Namanya Endang. Itu yang kudengar saat Bondan memanggilnya.Yang ini benar-benar
mengasuh. Endang merawat kami berdua dengan baik. Mencuci kami dengan bersih.
Meletakkan kami dalam ruangannya yang paling privat: kamar pribadinya. Kami
merasa spesial.
Dia sangat berbeda dengan Bondan soal
isi kamar masing-masing. Kamarnya bersih dan tertata. Dindingnya dipenuhi
poster filsuf mulai dari Marx, Sartre, Baudrillard, sampai yang cukup anyar: Zizek. Di samping
lemari bajunya ada rak buku yang cukup besar, yang dipenuhi buku-buku. Mungkin
ratusan atau ribuan buku, entahlah. Yang pastinya, dilihat dari tata ruang
kamar dan rumahnya, dia seorang kaya. Rumahnya tingkat dua dan bergaya
arsitektur Timur Tengah. Dalam bagasinya ada mobil bermerek Lamborgini.

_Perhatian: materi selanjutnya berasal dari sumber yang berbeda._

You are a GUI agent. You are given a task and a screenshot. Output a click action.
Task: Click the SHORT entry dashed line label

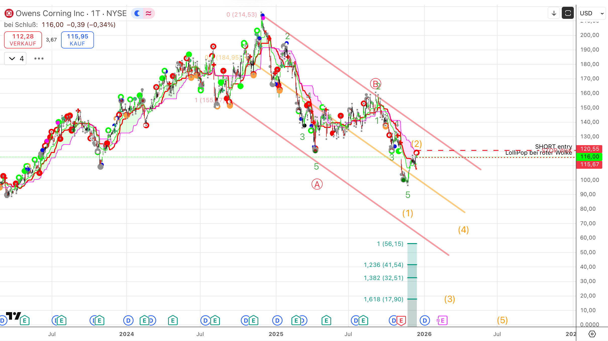click(x=553, y=147)
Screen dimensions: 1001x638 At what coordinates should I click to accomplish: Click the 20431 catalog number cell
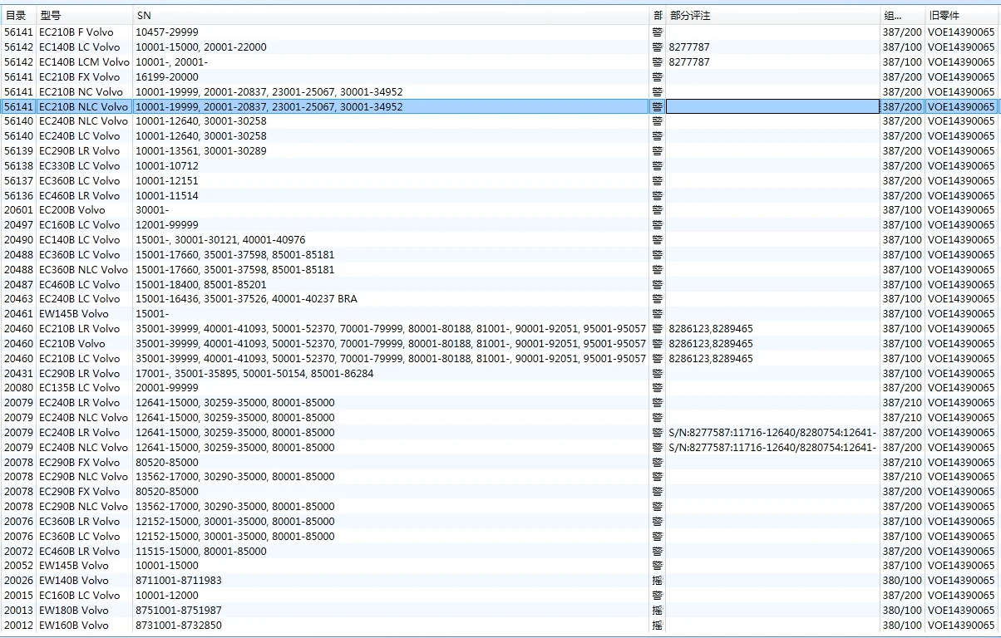[x=18, y=374]
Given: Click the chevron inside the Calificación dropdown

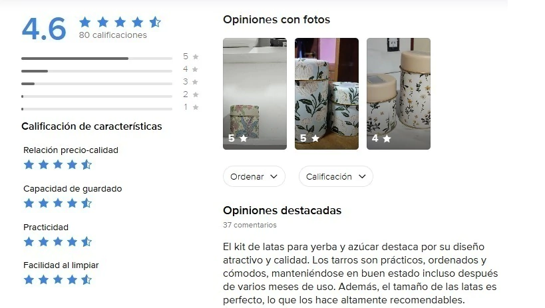Looking at the screenshot, I should (x=362, y=176).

Endang. Dia kaya, tapi senang
berpenampilan mirip orang kere. Saat
ke kampus dia hanya menggunakan kaos oblong hasil pembagian sewaktu menjadi steering comite di satu kegiatan
organisasi. Saya tahu itu. Di belakang bajunya tertulis “steering comite Training Ekonomi Politik”. Celana jinsnya
sobek-sobek di bagian lutut. Rambutnya gondrong tapi tertata dengan rapi. Dan
ini yang paling kami suka: dia mau memakai kami yang kerap dianggap murahan.
Setiap hari kami menemaninya bepergian.
Menemaninya berceramah di majelis ilmu, bersama-sama ke toko buku, juga bersama-sama diusir dari ruang kelas saat
setelah mendebati dosennya habis-habisan. Hingga kami merasa bangga telah
dipakai olehnya. Suatu ketika, seorang perempuan berbincang-bincang kepadanya.
“Kau
banyak uang, kau bisa berpenampilan lebih normal lagi,” kata perempuan itu.
“Aku
tak mau karena baju, celana atau sepatuku yang membuatku terhormat. Tapi aku
mau dari baju sampai sepatuku di hormati oleh orang-orang karena saya yang
memakainya,” katanya halus.
Sejak saat itu aku selalu berdoa agar
kami berdua menjadi miliknya selalu. Tapi doa tetaplah doa, selalu ada yang tak
sampai di telinga Tuhan, begitulah aku meyakininya. Suatu ketika dia ikut dalam
kerumunan massa demonstrasi menyuarakan aspirasi rakyat. Massa anarkis. Massa
berontak. Polisi datang membubarkan. Hingga kemudian terjadi bentrok. Massa
berhamburan. Endang melarikan diri dari kejaran polisi.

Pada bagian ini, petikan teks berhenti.